PROBLEM REQUIREMENTS: Can you print every record below exactly as written?

Collected data:
[Start of section]

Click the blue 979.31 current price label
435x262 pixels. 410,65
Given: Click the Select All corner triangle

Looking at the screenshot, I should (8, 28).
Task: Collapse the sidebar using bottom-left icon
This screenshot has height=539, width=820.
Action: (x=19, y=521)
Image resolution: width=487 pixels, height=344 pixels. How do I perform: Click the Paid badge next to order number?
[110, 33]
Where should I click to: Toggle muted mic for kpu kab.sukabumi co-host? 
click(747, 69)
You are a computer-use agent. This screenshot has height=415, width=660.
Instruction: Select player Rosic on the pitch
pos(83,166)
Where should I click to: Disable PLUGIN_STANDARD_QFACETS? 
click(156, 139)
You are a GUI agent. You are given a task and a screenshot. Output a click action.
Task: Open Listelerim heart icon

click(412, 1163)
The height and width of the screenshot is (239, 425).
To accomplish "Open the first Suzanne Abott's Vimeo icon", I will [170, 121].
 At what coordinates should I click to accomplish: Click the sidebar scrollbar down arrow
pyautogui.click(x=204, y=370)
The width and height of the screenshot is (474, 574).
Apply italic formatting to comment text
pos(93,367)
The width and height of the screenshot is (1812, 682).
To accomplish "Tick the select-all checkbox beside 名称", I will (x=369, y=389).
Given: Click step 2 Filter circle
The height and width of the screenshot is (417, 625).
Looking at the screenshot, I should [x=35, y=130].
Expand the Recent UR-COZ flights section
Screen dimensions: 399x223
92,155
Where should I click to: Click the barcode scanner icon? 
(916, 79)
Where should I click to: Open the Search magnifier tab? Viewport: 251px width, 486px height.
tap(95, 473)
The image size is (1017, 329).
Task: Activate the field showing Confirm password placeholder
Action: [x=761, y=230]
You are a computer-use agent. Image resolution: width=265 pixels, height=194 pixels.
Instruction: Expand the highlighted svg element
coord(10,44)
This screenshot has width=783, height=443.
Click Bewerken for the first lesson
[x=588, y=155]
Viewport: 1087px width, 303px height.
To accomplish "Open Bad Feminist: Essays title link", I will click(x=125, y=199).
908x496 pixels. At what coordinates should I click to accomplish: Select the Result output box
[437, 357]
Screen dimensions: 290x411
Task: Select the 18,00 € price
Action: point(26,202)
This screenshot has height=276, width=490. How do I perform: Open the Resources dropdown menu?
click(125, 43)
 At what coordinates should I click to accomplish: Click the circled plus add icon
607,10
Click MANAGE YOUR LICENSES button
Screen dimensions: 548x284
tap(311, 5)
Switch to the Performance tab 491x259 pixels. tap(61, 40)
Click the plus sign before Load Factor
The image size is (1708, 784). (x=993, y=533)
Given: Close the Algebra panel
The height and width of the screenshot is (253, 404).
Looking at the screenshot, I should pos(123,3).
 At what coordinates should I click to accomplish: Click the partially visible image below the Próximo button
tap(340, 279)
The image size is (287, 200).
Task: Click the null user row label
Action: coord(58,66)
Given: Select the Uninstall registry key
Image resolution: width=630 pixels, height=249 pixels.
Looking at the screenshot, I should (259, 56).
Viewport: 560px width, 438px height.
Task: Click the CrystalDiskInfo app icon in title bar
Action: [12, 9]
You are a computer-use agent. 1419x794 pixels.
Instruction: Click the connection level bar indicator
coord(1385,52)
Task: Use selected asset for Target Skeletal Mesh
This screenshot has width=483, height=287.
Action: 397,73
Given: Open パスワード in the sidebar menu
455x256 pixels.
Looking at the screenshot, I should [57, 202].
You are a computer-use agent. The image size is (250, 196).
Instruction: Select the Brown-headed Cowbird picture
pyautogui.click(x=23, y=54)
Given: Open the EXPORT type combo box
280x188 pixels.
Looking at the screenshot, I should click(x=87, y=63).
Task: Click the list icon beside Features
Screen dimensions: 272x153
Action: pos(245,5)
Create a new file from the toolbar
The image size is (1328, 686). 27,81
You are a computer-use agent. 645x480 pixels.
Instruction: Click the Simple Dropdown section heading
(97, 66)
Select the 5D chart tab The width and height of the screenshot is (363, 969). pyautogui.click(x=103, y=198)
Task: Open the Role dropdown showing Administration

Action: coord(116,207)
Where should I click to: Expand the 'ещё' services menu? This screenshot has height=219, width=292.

[End of section]

YOUR SOLUTION:
Click the blue 979.31 current price label
435x262 pixels. 410,65
Given: Click the Select All corner triangle

Looking at the screenshot, I should (8, 28).
Task: Collapse the sidebar using bottom-left icon
This screenshot has height=539, width=820.
Action: (x=19, y=521)
Image resolution: width=487 pixels, height=344 pixels. How do I perform: Click the Paid badge next to order number?
[110, 33]
Where should I click to: Toggle muted mic for kpu kab.sukabumi co-host? 
click(747, 69)
You are a computer-use agent. This screenshot has height=415, width=660.
Instruction: Select player Rosic on the pitch
pos(83,166)
Where should I click to: Disable PLUGIN_STANDARD_QFACETS? 
click(156, 139)
You are a GUI agent. You are given a task and a screenshot. Output a click action.
Task: Open Listelerim heart icon

click(412, 1163)
The height and width of the screenshot is (239, 425).
To accomplish "Open the first Suzanne Abott's Vimeo icon", I will [170, 121].
 At what coordinates should I click to accomplish: Click the sidebar scrollbar down arrow
pyautogui.click(x=204, y=370)
The width and height of the screenshot is (474, 574).
Apply italic formatting to comment text
pos(93,367)
The width and height of the screenshot is (1812, 682).
To accomplish "Tick the select-all checkbox beside 名称", I will (x=369, y=389).
Given: Click step 2 Filter circle
The height and width of the screenshot is (417, 625).
Looking at the screenshot, I should [x=35, y=130].
Expand the Recent UR-COZ flights section
Screen dimensions: 399x223
92,155
Where should I click to: Click the barcode scanner icon? 
(916, 79)
Where should I click to: Open the Search magnifier tab? Viewport: 251px width, 486px height.
tap(95, 473)
The image size is (1017, 329).
Task: Activate the field showing Confirm password placeholder
Action: [x=761, y=230]
You are a computer-use agent. Image resolution: width=265 pixels, height=194 pixels.
Instruction: Expand the highlighted svg element
coord(10,44)
This screenshot has width=783, height=443.
Click Bewerken for the first lesson
[x=588, y=155]
Viewport: 1087px width, 303px height.
To accomplish "Open Bad Feminist: Essays title link", I will click(x=125, y=199).
908x496 pixels. At what coordinates should I click to accomplish: Select the Result output box
[437, 357]
Screen dimensions: 290x411
Task: Select the 18,00 € price
Action: point(26,202)
This screenshot has height=276, width=490. How do I perform: Open the Resources dropdown menu?
click(125, 43)
 At what coordinates should I click to accomplish: Click the circled plus add icon
607,10
Click MANAGE YOUR LICENSES button
Screen dimensions: 548x284
tap(311, 5)
Switch to the Performance tab 491x259 pixels. tap(61, 40)
Click the plus sign before Load Factor
The image size is (1708, 784). (x=993, y=533)
Given: Close the Algebra panel
The height and width of the screenshot is (253, 404).
Looking at the screenshot, I should pos(123,3).
 At what coordinates should I click to accomplish: Click the partially visible image below the Próximo button
tap(340, 279)
The image size is (287, 200).
Task: Click the null user row label
Action: coord(58,66)
Given: Select the Uninstall registry key
Image resolution: width=630 pixels, height=249 pixels.
Looking at the screenshot, I should (259, 56).
Viewport: 560px width, 438px height.
Task: Click the CrystalDiskInfo app icon in title bar
Action: [12, 9]
You are a computer-use agent. 1419x794 pixels.
Instruction: Click the connection level bar indicator
coord(1385,52)
Task: Use selected asset for Target Skeletal Mesh
This screenshot has width=483, height=287.
Action: 397,73
Given: Open パスワード in the sidebar menu
455x256 pixels.
Looking at the screenshot, I should [57, 202].
You are a computer-use agent. The image size is (250, 196).
Instruction: Select the Brown-headed Cowbird picture
pyautogui.click(x=23, y=54)
Given: Open the EXPORT type combo box
280x188 pixels.
Looking at the screenshot, I should click(x=87, y=63).
Task: Click the list icon beside Features
Screen dimensions: 272x153
Action: pos(245,5)
Create a new file from the toolbar
The image size is (1328, 686). 27,81
You are a computer-use agent. 645x480 pixels.
Instruction: Click the Simple Dropdown section heading
(97, 66)
Select the 5D chart tab The width and height of the screenshot is (363, 969). pyautogui.click(x=103, y=198)
Task: Open the Role dropdown showing Administration

Action: coord(116,207)
Where should I click to: Expand the 'ещё' services menu? This screenshot has height=219, width=292.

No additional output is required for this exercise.